The European benchmark crude traded at a $9.88 premium to WTI at today’s close, down from $10.94 yesterday. The spread grew to $13.37 during trading yesterday, the most since April.
“WTI was oversold,” said Phil Flynn, a senior market analyst for Price Futures Group in Chicago. “Prices have fallen a great deal and the move was exhausted. The same goes for the WTI-Brent, which has widened a great deal recently.”
The Purchasing Managers’ Index for China, the world’s second-largest oil-consuming country, showed a 50.9 for October, compared with a 50.4 median estimate from analysts surveyed by Bloomberg. Readings above 50 indicate expansion. The index was released today by HSBC Holdings Plc and Markit Economics.
The Standard & Poor’s 500 Index rose 0.4 percent and the Dow Jones Industrial Average climbed 0.7 percent. The S&P 500 has increased 4.2 percent this month, extending the 2013 advance to 23 percent.

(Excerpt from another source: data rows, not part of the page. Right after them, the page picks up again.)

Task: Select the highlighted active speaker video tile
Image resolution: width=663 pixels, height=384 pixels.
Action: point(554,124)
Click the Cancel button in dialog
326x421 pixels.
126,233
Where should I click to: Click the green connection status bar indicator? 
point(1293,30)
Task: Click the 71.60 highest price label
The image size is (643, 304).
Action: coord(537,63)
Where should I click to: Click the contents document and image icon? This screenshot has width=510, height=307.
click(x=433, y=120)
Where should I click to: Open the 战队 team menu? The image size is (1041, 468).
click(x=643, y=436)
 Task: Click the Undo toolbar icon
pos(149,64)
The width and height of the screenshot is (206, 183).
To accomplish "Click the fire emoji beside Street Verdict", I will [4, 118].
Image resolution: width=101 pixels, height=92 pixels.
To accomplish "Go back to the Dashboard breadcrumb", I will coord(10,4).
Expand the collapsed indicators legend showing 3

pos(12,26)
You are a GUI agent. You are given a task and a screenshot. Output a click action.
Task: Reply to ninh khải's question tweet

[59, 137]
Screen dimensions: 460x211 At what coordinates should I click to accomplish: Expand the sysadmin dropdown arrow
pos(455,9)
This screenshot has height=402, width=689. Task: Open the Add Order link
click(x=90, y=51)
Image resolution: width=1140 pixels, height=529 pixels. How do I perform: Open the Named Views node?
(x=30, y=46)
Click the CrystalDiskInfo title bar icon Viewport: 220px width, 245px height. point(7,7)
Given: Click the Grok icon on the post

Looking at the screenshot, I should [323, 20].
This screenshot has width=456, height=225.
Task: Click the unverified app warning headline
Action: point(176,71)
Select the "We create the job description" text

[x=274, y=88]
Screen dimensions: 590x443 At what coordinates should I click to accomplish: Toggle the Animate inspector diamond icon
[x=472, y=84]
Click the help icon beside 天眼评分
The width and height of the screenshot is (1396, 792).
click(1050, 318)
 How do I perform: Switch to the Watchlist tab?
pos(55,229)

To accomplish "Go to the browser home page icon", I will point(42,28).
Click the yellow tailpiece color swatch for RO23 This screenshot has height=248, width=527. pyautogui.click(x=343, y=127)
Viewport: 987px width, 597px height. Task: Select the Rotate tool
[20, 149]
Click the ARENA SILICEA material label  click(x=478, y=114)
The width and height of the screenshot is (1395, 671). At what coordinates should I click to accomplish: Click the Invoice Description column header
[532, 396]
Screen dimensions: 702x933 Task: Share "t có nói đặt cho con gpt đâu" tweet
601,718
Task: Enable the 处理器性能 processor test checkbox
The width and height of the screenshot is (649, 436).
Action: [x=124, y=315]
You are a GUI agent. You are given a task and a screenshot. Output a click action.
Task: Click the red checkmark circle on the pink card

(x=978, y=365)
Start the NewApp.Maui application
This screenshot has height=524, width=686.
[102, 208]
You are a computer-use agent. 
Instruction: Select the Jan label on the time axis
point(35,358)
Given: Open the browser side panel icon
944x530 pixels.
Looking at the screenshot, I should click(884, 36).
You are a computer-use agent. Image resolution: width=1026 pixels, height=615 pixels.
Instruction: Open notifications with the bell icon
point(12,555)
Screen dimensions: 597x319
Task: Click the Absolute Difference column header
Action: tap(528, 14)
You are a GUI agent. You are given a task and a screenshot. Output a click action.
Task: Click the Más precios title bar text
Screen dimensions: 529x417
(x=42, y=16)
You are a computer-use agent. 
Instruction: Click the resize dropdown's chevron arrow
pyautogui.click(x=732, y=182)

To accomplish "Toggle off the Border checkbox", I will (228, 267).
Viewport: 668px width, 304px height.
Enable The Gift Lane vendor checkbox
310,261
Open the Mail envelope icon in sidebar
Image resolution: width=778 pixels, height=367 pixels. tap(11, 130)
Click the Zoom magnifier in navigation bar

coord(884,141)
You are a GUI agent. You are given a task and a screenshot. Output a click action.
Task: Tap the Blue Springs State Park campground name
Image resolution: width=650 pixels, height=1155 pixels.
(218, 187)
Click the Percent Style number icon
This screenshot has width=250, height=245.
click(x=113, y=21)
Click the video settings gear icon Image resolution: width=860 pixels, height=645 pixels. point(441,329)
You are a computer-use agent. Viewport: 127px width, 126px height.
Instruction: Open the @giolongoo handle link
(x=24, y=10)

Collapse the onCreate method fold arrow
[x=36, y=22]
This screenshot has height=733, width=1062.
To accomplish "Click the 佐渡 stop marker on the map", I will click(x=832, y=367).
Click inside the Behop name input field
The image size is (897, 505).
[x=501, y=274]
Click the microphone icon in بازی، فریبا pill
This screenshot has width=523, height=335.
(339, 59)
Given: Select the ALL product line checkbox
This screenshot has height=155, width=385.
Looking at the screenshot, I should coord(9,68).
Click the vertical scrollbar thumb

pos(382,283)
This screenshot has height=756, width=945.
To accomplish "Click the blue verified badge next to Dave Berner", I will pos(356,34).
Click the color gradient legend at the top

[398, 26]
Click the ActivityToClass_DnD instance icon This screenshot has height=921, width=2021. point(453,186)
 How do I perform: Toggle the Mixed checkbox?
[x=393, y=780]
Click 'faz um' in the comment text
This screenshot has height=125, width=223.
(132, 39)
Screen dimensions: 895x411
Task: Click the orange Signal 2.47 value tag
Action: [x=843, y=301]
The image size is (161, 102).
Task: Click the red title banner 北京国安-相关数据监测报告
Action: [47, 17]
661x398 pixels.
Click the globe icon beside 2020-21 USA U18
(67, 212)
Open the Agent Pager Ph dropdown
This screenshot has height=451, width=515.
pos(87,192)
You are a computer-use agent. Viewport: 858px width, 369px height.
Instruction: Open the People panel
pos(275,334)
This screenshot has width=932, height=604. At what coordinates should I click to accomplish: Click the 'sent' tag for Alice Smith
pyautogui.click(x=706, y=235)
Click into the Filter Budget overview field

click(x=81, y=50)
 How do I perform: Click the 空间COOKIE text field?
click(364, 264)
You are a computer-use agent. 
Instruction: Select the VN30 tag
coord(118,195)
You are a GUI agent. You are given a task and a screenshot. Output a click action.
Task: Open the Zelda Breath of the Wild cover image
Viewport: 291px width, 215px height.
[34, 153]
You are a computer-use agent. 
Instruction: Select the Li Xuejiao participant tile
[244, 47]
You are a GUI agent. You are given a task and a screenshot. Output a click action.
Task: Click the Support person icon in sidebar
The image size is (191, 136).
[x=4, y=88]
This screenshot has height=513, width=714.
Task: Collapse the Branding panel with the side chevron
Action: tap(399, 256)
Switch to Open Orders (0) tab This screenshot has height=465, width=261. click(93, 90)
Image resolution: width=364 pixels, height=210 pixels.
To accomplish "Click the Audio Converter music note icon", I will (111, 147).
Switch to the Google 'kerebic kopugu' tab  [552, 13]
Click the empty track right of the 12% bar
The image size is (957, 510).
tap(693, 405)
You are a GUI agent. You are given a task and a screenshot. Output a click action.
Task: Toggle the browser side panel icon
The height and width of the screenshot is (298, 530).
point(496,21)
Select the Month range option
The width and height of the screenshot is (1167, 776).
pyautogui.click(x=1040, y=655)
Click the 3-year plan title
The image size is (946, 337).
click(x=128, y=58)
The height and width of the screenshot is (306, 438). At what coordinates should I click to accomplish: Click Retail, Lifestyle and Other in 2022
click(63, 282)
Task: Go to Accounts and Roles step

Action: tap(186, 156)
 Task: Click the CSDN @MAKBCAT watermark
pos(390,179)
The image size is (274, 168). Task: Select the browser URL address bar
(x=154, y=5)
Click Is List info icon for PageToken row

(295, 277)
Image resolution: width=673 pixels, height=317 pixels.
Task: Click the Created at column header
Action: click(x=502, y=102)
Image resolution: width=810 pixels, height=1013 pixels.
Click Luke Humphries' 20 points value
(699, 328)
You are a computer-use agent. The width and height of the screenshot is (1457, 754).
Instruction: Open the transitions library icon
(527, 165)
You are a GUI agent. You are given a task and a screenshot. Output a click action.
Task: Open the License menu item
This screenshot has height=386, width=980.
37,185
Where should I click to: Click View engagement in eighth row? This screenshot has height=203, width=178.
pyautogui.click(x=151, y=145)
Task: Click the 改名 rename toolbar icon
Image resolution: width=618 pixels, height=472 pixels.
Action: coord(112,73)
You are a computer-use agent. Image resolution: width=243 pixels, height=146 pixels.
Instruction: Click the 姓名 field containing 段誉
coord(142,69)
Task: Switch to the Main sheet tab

“The only thing keeping the oil market from falling apart is the relative strength of other risk assets such as stocks,” said Bob Yawger, director of the futures division at Mizuho Securities USA Inc. in New York.
Nationwide crude inventories climbed 5.25 million barrels to 379.8 million last week, the most since June 28, the Energy Information Administration, the Energy Department’s statistical arm, said in a report yesterday. Supplies at Cushing, Oklahoma, the biggest U.S. oil-storage hub and the delivery point for WTI futures, climbed by 358,000 barrels for a second weekly gain.
Refineries operated at 85.9 percent of capacity, the lowest level in almost six months, yesterday’s EIA report showed.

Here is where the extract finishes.